Because it was the end of the summer and I had been upstate and it was a bad mosquito season, I thought I still had mosquito bites. It took a while to put two and two and four together as I examined a cluster of three-in-a-row (breakfast, lunch, dinner) wheals on my body early one autumn morning. My husband had nothing, lucky fellow; I am allergic to the bites.
We hadn’t been told by anyone that the building we had just moved into had a recent bed bug history and, though many apartments in the building were empty at the same time, we hadn’t thought to ask why. So we moved in, anticipating with pleasure the quiet of our new neighborhood, two offices, fresher air, some plants on the windowsills, items out of storage decorating our new home, the books we carried laid out neatly on shelves. Three months later, all the boxes were unpacked, new travel routines established, we were feeling more settled.
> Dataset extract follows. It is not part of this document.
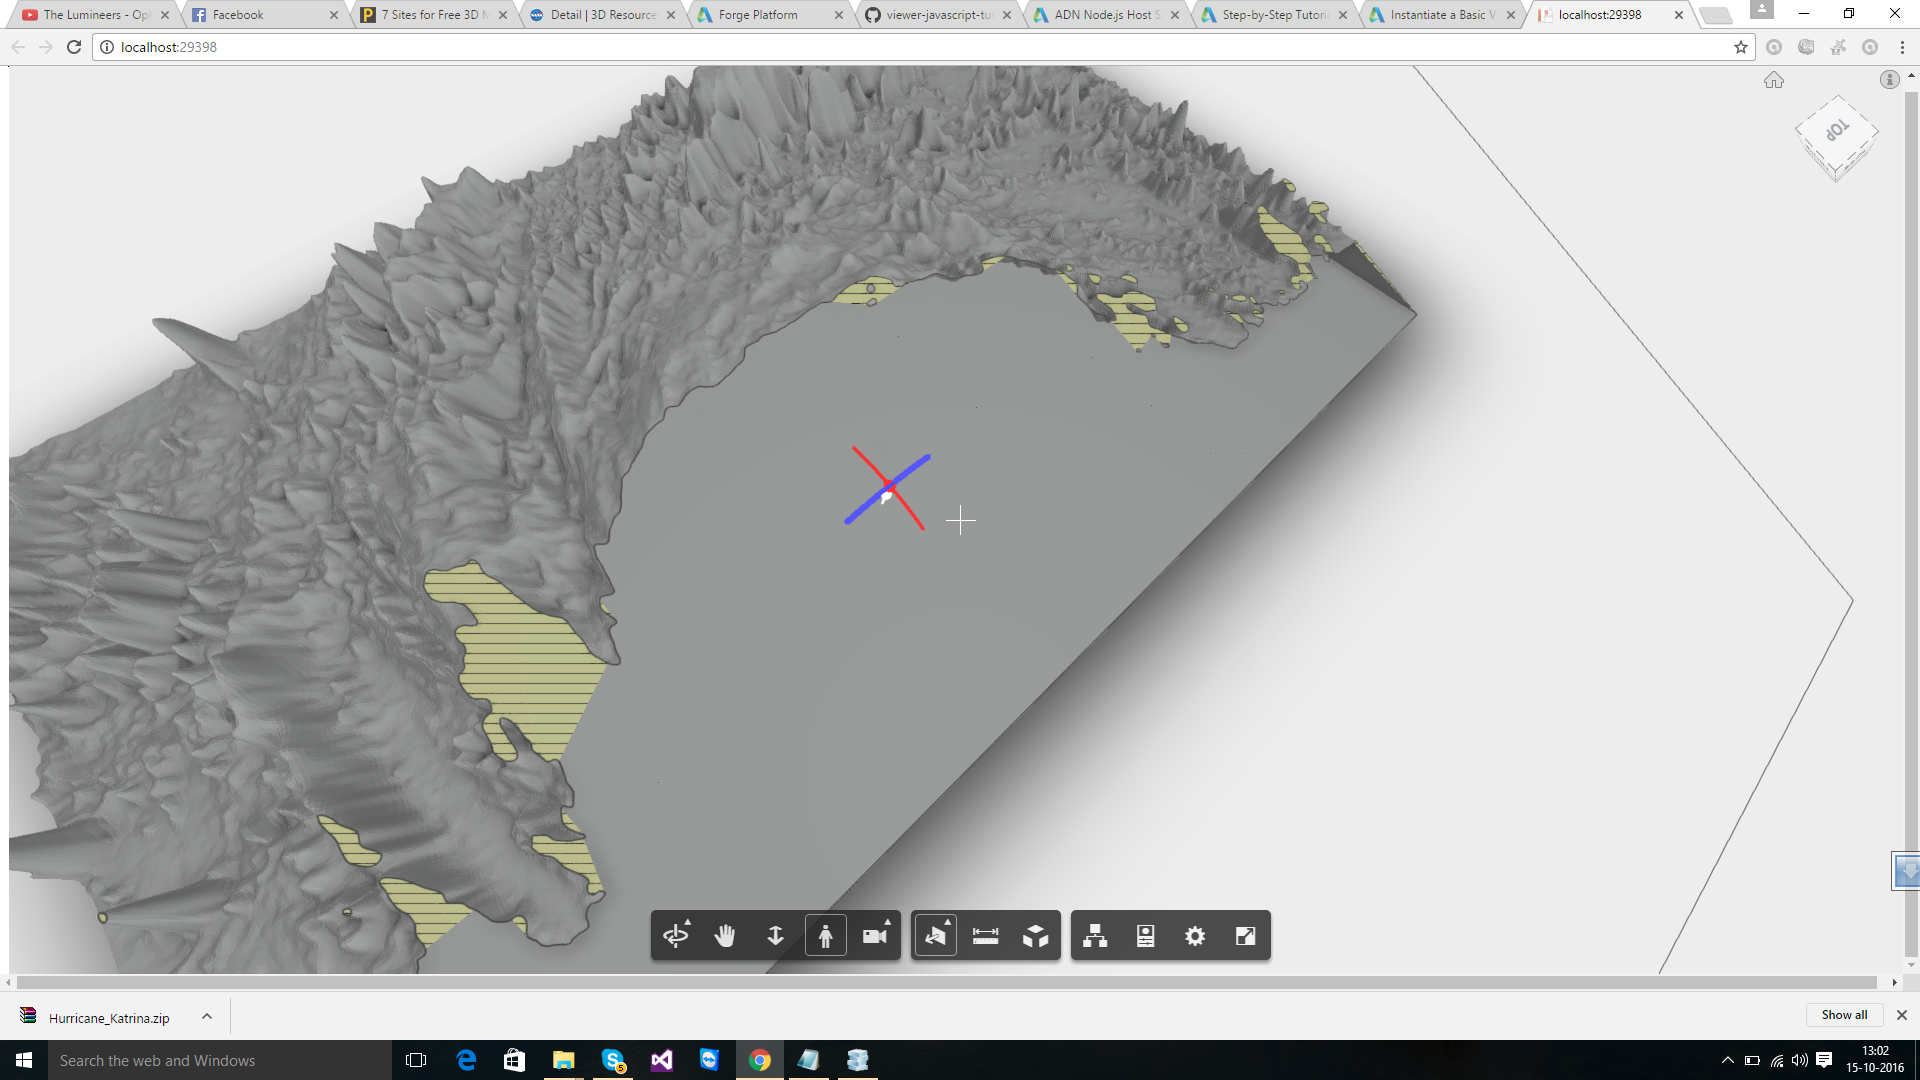Activate the Measure ruler tool
Screen dimensions: 1920x1080
pyautogui.click(x=986, y=936)
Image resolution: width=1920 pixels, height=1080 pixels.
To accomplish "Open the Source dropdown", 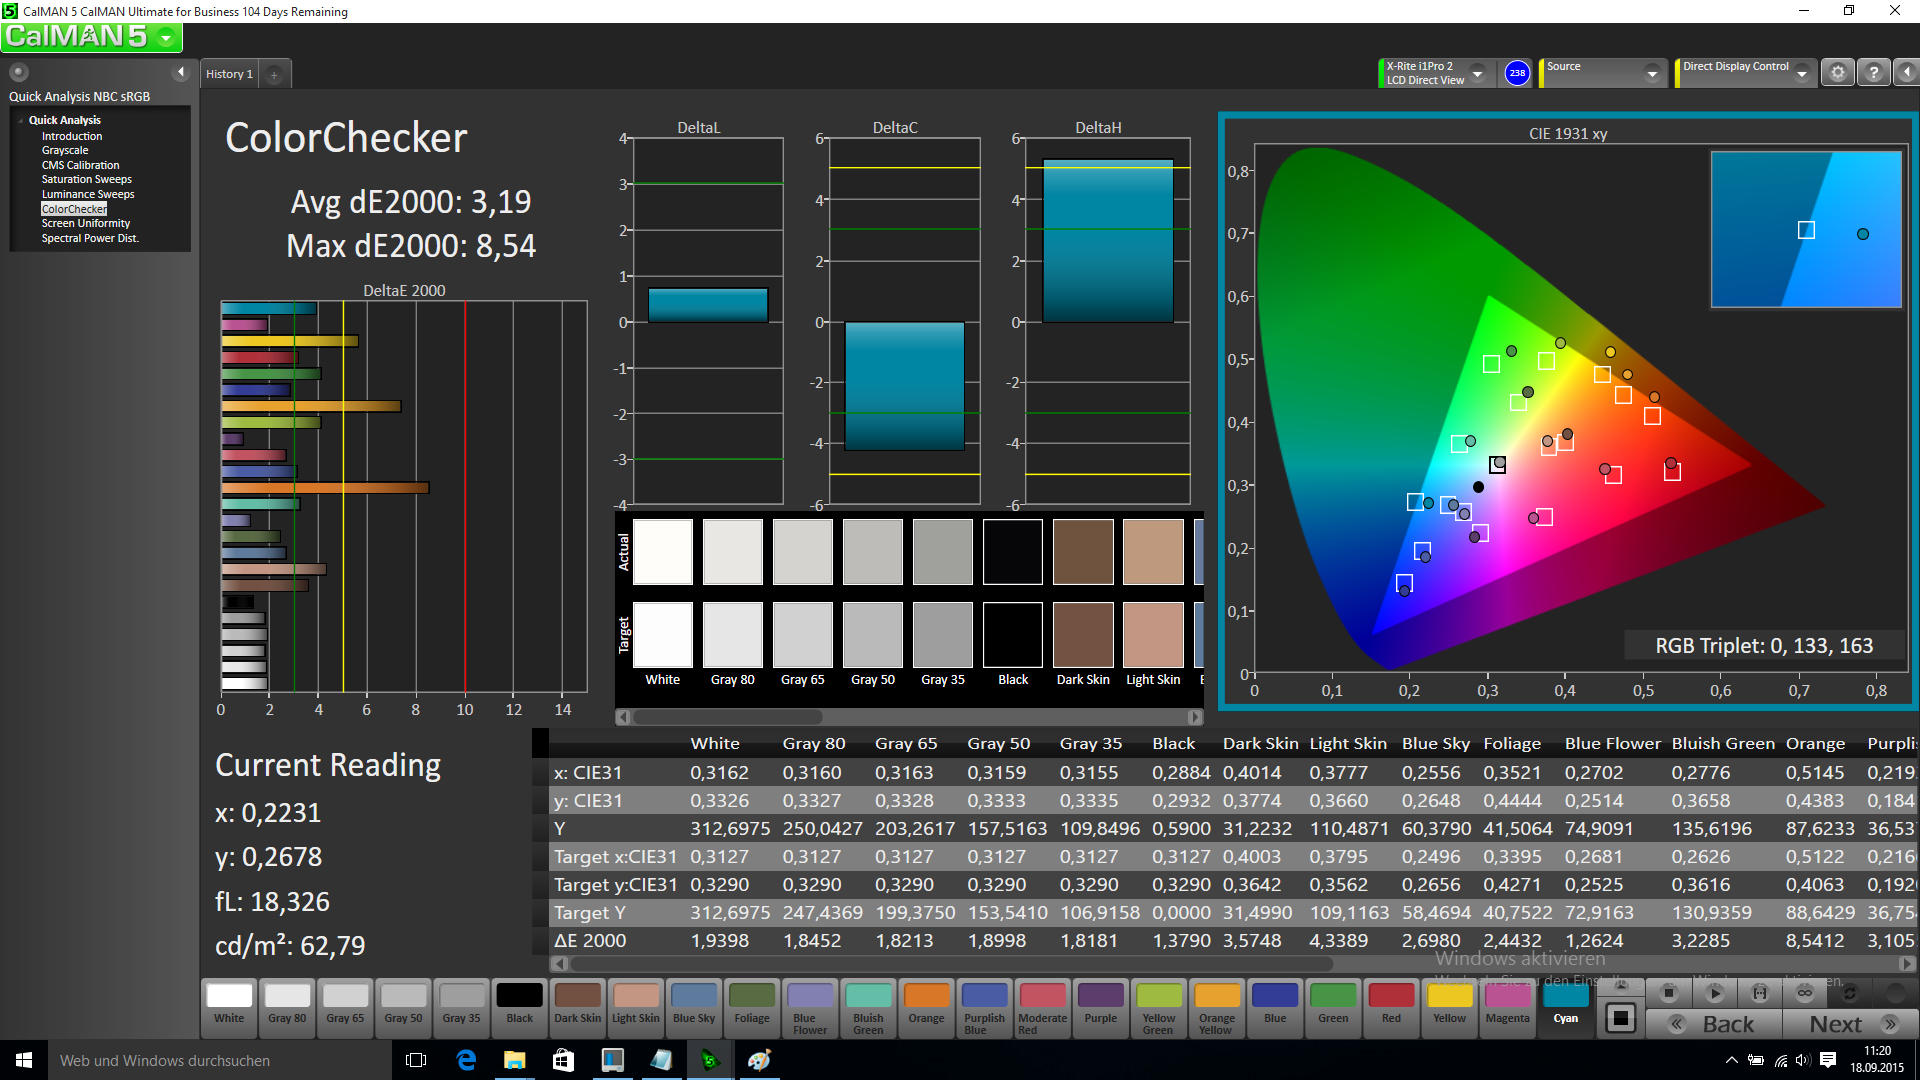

Until that morning.
I remembered a student telling me once that she had bed bugs and had just moved to Brooklyn. And that it had been an exhausting nightmare. Those two words are not an understatement. Dear Reader, it has not been easy: friends are loath to come over (who can blame them?), and our apartment is not a home.
It’s now been two months since the ordeal started. I write on the eve of another fumigation, this time of the beloved books we carried with us to be reread or consulted. How fitting for two writers that the pages of books and journals might host the eggs of these creatures. I hope they are having a good read.